19% Of Germans Say They Would Vote For Anti-Euro Party

19% Of Germans Say They Would Vote For Anti-Euro Party (ZeroHedge, April 22, 2013):

In what may come as a shock to an otherwise quiet Germany, which has hardly seen any of the vocal (and actionable) “Euroskepticism” prevalent among its smaller peripheral neighbors, Handeslbslatt reports that a whopping 19% of Germans have said they would vote the anti-euro party Alternative for Germany (AFD). This means Bernd Lucke’s party, which appeared as if out of nowhere, has succeeded in taking Germany by storm, and is likely that his success and prominence will merely convert even more people on the fence about Europe’s future to those demanding a Deutsche Mark return. And while the AFD has yet to pose a direct threat to Merkel’s ruling CDU coalition which has 36.7% of the vote five months ahead of elections, recall that everyone ignored Beppe Grillo as a mere sideshow weeks before his blistering performance to nearly win the Italian election in February.All that would take for another surge in the Euroskeptic’s popularity is another summer of economic discontent and contraction: precisely the kind that is shaping up for Europe for the fifth year in a row.

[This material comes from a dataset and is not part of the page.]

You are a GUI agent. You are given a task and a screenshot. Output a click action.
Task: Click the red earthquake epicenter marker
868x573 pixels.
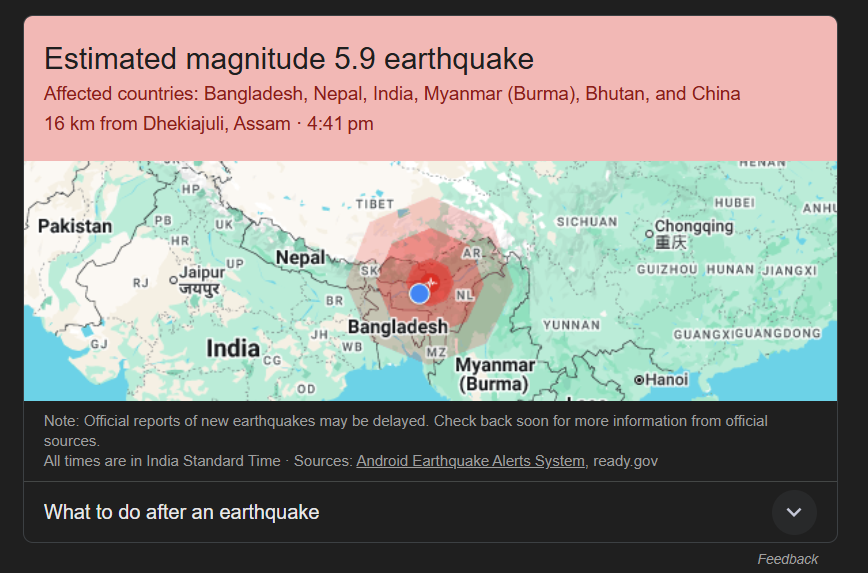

From Handelsblatt, Google translated:

The new anti-euro party alternative for Germany (AFD) has a good chance to collect in autumn in the Bundestag. The result of a representative survey of online market research company market research on behalf of Handelsblatt Online. 19.2 percent of the 1,003 respondents affirmed therefore the question of whether they would give the party their vote in the general election (24.9 percent of men and 14.8 percent of women).

Their greatest potential voters, the party in the 31 – to 45-year-olds. 19.3 percent of this age group would give their vote for the AFD (in the 18 – to 30-year-olds: 14.2 percent, at the 46 – 65 year olds: 23.1 percent).

54.6 percent of respondents (56.7 percent of men, 53 percent of women) would not choose the AFD on the other hand, 26 percent of respondents stated that they have not made a choice decision (18.4 percent of men, 32.2 percent of women).

In its election manifesto, the AFD calls for “orderly resolution of the euro area”. Of the respondents this requirement is viewed critically. In particular, the projects that Germany gets out of the euro and return to the D-Mark, hardly find supporters. 37 percent of respondents want to return to the Deutsche Mark (35.9 percent of men, 38 percent of women). In contrast, 63 percent of respondents are in favor, stick to the euro (64.1 percent of men, 62 percent of women).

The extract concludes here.